The Minerals Development Fund has moved to crack down on some illegal mining sites around Atetemu Basic School in the Ashanti Region.
Nine excavators and other pumping machines were ceased in the process, with five suspects including four Chinese nationals arrested.
The Atatam D/A Basic School has the Junior High School and Kindergarten directly opposite each other with a road going through the middle.
At the time of the visit, learning activities had halted because excavators of the illegal miners were in motion just behind the school.
The Primary School faces similar challenge on the day.
Teachers say illegal miners have sometimes threatened to pull down the school in search for gold.
Apart from the dangers posed by the activity on the lives of learners, noise from the site makes teaching and learning difficult.
Ama Konadu, a parent in the community said, “I have a thirteen-year-old son in the school. I fear for him and others, but we can’t do much. They dug just behind the school, and we had to fight them with all our might to stop them. But there is some work ongoing there.”
A bird’s view shows large tract of land at Atatam heavily destroyed by the activities of the illegal miners.
The illegal miners are mining the Jimi and Subri Rivers which flow through the community are destroyed by the illegal mining activities.
The devastation has resulted in loss of livelihoods for the community.
“Some of us are unable to go to our farms because they’ve destroyed them. How do we feed our families?”, Leader of the community, Nana Kofi Sarfo Kantanka asked.
The perpetrators of the crime took to their heels upon knowledge of the presence of the team.
Subsequently, the chinese nationals were tracked to their hideout where the weapons and ammunitions were picked.
Administrator for the Minerals Development Fund, Dr. Hannah Bissiw who led the operations expressed disappointment at the destruction done to the school’s compound.
“Sometimes, our children are not able to attend school because they are cut off by the miners.
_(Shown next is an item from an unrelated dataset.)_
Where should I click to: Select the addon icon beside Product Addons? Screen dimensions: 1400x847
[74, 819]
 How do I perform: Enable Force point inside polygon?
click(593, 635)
From what we have seen here if we are not touched and moved to work then I don’t know what we really want to do,” she said.
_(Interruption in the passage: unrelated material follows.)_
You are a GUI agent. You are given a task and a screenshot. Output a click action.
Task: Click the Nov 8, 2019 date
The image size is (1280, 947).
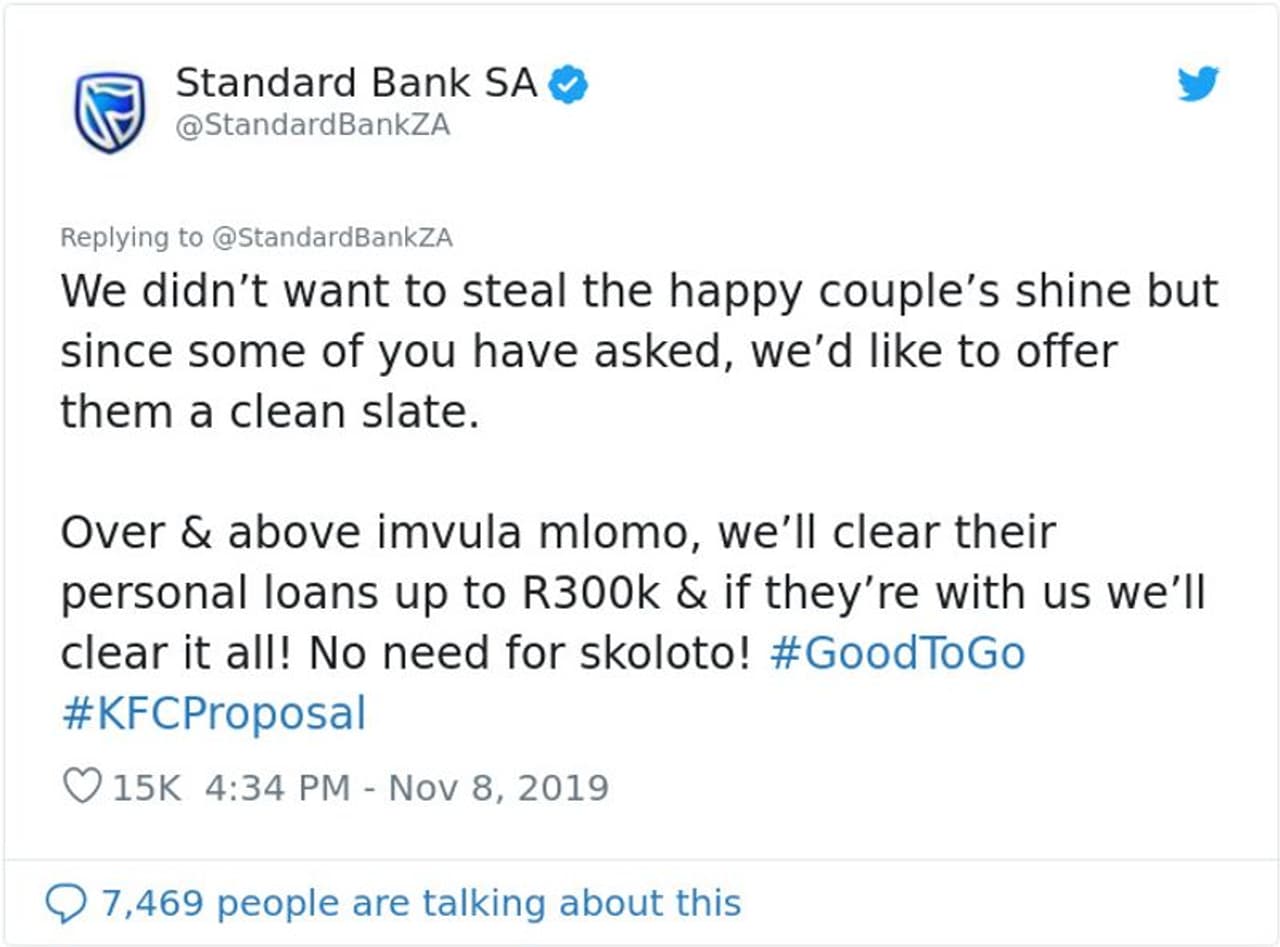pos(498,788)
Dr. Bissiw added, “These are some of the things that as a woman it touches my heart. I am a child from the village, so I understand their plight. We need to give these children a chance.”
Meanwhile, the renewed fight against the menace has become a discomfort for some persons involved in the illegality.
Already, some threats are being received by the administrator of the fund, Dr. Hannah Bissiw.
But she is not perturbed by the situation.